Возможно, ты ожидал бурных проявлений энтузиазма, но на этот раз я разочарую тебя, брат. Я по- прежнему молчу, давая ему возможность продолжить.
— У нас есть и Якоб Гросс из Цюриха, мы выбрали его министром веры, и Зигмунд Сальмингер, и Якоб Дашер, его заместители, они из Аугсбурга и хорошо знают здешних жителей. Есть еще и последователи Цвингли, Леопольд и Лангенмантель. С их помощью мы учредили фонд помощи бедным…
Он говорит об отдаленных событиях, словно рассказывает сагу об исчезнувшем народе… Возможно, почувствовав это, он останавливается — тяжелый вздох:
— Не все потеряно.
И вновь та же двусмысленная усмешка, моя:
— Ты действительно хочешь начать все снова, Иоганн?
— Я не хочу, чтобы новые священники говорили мне, во что я должен верить и что я должен читать, будь то паписты или лютеране. Нас достаточно, чтобы просочиться в университеты и подорвать авторитет друзей Лютера и князей, потому что в университетах, в городах формируются и растут умы, и именно оттуда распространяются идеи.
Я пристально смотрю ему в глаза: неужели он действительно верит во все это?
— А ты рассчитываешь, что вам позволят это сделать, что они будут стоять и смотреть, пока вы будете создавать свою организацию? Я видел их. Я видел, как они набрасывались на невинных людей и вырезали их, мальчишек…

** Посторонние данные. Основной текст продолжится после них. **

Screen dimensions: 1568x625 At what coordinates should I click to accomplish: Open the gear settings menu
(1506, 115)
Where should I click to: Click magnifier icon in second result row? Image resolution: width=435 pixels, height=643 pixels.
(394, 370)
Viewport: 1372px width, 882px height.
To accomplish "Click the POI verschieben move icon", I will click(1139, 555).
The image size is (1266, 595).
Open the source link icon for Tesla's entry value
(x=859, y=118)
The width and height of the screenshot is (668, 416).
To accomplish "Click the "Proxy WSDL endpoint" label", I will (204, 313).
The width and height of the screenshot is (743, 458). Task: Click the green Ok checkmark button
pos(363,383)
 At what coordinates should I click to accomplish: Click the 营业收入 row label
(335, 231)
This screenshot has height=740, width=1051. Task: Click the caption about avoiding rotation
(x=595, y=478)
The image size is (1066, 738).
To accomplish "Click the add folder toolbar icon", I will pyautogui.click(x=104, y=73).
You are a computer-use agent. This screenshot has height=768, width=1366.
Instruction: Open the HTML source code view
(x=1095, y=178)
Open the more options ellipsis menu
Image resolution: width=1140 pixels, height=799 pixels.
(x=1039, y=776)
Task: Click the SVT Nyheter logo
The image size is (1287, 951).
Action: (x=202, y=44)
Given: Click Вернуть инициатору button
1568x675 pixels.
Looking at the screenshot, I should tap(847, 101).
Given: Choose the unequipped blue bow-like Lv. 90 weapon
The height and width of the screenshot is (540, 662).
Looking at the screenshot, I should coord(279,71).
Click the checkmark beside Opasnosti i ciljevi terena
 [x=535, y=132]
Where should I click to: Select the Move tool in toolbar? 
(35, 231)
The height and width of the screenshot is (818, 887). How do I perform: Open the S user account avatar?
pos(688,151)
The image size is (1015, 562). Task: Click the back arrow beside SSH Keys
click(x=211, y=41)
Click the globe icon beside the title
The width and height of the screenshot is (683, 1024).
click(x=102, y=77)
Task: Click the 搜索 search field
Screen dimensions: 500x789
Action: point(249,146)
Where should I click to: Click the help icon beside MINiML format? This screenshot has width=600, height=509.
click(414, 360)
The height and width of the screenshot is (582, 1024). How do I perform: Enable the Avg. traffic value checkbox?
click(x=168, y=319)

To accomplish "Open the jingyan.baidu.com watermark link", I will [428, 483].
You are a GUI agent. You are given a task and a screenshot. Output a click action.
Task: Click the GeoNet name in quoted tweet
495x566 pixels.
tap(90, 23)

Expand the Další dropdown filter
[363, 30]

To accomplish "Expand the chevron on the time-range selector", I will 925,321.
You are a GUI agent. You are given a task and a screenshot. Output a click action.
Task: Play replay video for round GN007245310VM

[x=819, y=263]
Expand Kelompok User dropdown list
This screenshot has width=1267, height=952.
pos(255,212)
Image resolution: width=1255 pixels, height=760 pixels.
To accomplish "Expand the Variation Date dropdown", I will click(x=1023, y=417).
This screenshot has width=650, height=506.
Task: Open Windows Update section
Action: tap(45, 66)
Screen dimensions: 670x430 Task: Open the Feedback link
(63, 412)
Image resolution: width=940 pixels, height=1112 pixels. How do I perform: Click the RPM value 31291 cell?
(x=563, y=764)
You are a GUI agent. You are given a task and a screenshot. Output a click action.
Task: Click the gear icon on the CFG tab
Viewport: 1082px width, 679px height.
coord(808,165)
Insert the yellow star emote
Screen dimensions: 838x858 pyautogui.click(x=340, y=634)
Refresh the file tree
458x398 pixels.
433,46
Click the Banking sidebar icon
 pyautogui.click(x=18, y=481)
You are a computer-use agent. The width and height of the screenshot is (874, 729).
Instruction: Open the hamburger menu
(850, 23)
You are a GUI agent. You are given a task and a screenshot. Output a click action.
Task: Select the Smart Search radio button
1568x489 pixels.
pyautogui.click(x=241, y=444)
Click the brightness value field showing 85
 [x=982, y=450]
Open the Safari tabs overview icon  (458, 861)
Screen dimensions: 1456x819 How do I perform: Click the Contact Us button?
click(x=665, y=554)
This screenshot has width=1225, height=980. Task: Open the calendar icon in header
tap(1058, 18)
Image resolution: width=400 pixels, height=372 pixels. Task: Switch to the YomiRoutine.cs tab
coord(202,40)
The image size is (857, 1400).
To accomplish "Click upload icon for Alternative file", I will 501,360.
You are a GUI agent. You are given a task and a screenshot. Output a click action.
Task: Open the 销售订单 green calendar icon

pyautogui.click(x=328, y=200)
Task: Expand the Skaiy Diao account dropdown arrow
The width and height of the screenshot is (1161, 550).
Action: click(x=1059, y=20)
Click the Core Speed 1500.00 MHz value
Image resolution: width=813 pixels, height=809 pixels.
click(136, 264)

— Знаю, но в Аугсбурге все по-другому, здесь даже дышится свободнее, я убежден, что, будь Мюнцер сейчас здесь, он бы согласился со мной.
Это имя бередит мои раны, и я взрываюсь от ярости:
— Но его нет. И нравится тебе это или нет, это довольно важно.
— Брат, при всем своем величии он не был всем.
— Но тысячи, шедшие за ним, были. Много лет назад я покинул Виттенберг, потому что мне приелись теологические диспуты и доктора, объяснявшие мне, что читать, в то время как за его стенами вся Германия пылала огнем. Но после всего, что произошло, я по-прежнему думаю так же. Этим твоим теологам не остановить репрессий.
Мы молча идем по периметру двора, возможно, даже он не до конца верит себе. Он останавливается и передает мне фляжку.
— По крайней мере, попытаться стоит.